The various standards are currently in development, so the Blockcore Vault will continue to be in development and change according to the specifications.

Blockcore Vault is not a reference implementation of the standards, and we have limited development resources available for implementation, so we will implement parts of the standards. We strive towards interopability with other implementations, but can't do full standard implementations without funding and support.

To learn more about the definitions and concepts, make sure you check out the Decentralized Identity FAQ.

All Your Devices

Blockcore Vault will in the future be available for many devices, and all your data will flow with you across those devices. Your diplomas, tickets, receipts, messages and everything else of important data in your life, will be accessible from Blockcore Vault (or Blockcore DWN) on all your digital devices. All your data will seamlessly synchronize between your devices.

For sharing with friends, family and the public, you can rent or host your own Blockcore Vault Server in the cloud, or at home. This will allow you to share with others, data that is always accessible and online, even when you are not.

Setup

To set up the application, first clone the repo. Then, install the dependencies by running npm:

npm run setup

Build and Serve

You can easily build and serve the app in production mode:

npm run static

This will run both api and ui build and hosting in parallel, there are no auto-reloads.

You can access the UI:

http://localhost:4350

Run and Reload

npm start

This will perform a static build of the API, serve that API and then host an dynamic instance of the UI with auto-reload.

Both API and UI is hosted on different ports:

UI: http://localhost:4202
API: http://localhost:4350

Build and Deploy

Building the production code and prepare it for deployment can be done using:

npm run build

This will build both the api (Node.js) and the ui (Angular) and copy the output from the ui into the API. This allows both the API and UI to be hosted on same web server.

Docker

The dockerfile will take pre-built output and copy that into the image.

Making Requests

The server has many different endpoints:

  • GET /.well-known/did.json—Returns the DID of the server.

  • GET /.well-known/did-configuration.json—Returns the DID Configuration of the server.

  • GET /.well-known/vault-configuration.json—Returns the Vault Configuration of the server

  • GET /—Returns all registered vaults.

  • POST /vault—Adds another vault as a trusted vault to this vault.

  • DELETE /vault—Removes another vault as a trusted vault on this vault.

The GET endpoint can be viewed simply by navigating to http://localhost:3000. You should see "Welcome to Blockcore Vault".

Controllers

Vault ("Confidential Storage") API

Allows CRUD operations over DataVaultConfiguration, allows a vault to have multiple parties that are allowed to post data to it.

When a new DataVaultConfiguration is submitted, the storage provider can run the Blockcore Vault software in a public and free mode or in manual approval mode, where individual vaults must be approved before they can be used by the data vault controller or storage agent.

Example data vault URL:

http://localhost:3000/data/z4sRgBJJLnYy

All operations on the Vault requires requests to be signed by the keys specified in the DID Document.
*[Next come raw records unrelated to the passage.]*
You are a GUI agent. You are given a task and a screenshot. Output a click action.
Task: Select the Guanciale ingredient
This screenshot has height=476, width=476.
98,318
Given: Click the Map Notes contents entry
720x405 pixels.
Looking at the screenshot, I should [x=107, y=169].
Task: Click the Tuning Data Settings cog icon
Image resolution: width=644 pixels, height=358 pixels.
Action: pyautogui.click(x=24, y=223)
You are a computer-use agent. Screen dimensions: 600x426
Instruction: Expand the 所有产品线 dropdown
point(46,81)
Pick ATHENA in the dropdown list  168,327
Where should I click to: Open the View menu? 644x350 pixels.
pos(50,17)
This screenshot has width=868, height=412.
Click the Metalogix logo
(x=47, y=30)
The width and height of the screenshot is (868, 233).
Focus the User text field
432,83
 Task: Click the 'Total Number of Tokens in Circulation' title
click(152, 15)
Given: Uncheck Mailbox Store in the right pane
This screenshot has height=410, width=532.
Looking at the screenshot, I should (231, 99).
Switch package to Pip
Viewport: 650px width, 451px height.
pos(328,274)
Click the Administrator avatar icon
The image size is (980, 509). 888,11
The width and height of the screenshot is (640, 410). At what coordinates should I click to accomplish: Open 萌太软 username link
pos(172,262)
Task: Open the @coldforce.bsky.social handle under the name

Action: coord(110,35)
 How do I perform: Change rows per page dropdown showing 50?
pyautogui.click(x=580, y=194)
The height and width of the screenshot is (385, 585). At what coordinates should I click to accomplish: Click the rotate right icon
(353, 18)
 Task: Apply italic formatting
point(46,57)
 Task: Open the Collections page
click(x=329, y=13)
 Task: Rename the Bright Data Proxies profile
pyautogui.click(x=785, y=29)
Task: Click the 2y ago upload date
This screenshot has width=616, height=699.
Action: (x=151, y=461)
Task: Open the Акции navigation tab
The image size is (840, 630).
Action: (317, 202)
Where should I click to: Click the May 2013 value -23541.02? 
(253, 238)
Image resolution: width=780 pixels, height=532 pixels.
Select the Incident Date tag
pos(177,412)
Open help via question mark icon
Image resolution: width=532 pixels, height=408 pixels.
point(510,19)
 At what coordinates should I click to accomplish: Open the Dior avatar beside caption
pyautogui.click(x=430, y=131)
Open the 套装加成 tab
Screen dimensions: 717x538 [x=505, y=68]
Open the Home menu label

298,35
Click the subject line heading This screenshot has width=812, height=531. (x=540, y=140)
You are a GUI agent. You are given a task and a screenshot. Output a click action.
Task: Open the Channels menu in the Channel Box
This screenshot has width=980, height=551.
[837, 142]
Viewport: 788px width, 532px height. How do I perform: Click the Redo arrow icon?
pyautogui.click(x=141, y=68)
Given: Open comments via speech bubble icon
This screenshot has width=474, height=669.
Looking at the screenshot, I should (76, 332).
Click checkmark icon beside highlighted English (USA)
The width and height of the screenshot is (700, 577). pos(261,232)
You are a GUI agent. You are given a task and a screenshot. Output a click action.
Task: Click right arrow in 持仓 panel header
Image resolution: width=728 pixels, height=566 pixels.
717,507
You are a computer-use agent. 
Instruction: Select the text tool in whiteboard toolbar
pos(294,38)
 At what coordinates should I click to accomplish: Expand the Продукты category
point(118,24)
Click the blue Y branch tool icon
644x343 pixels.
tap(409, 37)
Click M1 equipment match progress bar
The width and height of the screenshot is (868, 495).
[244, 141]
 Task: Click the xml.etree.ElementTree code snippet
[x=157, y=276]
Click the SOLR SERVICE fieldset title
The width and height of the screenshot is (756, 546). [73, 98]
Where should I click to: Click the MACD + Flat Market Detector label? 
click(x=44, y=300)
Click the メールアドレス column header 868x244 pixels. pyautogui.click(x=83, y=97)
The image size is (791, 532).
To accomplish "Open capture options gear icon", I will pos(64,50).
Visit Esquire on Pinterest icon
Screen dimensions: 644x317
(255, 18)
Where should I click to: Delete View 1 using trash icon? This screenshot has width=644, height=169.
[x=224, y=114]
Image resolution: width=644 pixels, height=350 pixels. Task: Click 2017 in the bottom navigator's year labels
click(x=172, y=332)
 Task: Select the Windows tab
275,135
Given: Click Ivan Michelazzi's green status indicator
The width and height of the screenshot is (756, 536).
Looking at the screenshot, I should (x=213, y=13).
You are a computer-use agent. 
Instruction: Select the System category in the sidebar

If the software is unable to resolve the DID Document, then verification will fail and storage will not be possible.

Replication configuration is part of the vault creation operation.

Vault type should be part of the vault creation operation. Vault types could be encrypted, unencrypted, immutable, mutable, etc.

Server ("Management") API

Allows a storage provider (administrator) to register and manage trusted Blockcore Vault instances to syncronize data with.

.well-known API

Allows for public discovery using known URLs to find DID, DID Configuration and Vault Configuration.

Statistics ("Stats") API

Used to retrieve various metrics recorded by the Blockcore Vault instance. This can be used to analyze the usage performed by various vault contributors.

Data from this API is used to enforce throtteling rules that an administrator applies to individual vaults.

Using Blockcore Vault

After launching the Blockcore Vault instance, you can use the Blockcore Vault UI to manage your Blockcore Vault instance(s).

The first task to configure a Blockcore Vault, is to create an decentralized identity (DID) and publish the DID Document that describes your Vault to an public DID registry.

After you have initialized your Blockcore Vault, you can start adding communication with other trusted Vaults to become part of a network of Vault instances.

You can run your own network of Vault instances, or join other networks.

When you connect with other Vault instances, you will always sync the full repository of DID Documents that exists on the other Vaults.

Other data will be synced based upon the configuration you setup on your Blockcore Vault UI.

Register a trusted Vault

TODO: When you want to add trust between two Blockcore Vault, you will from the Vault UI perform queries against the URL you provide.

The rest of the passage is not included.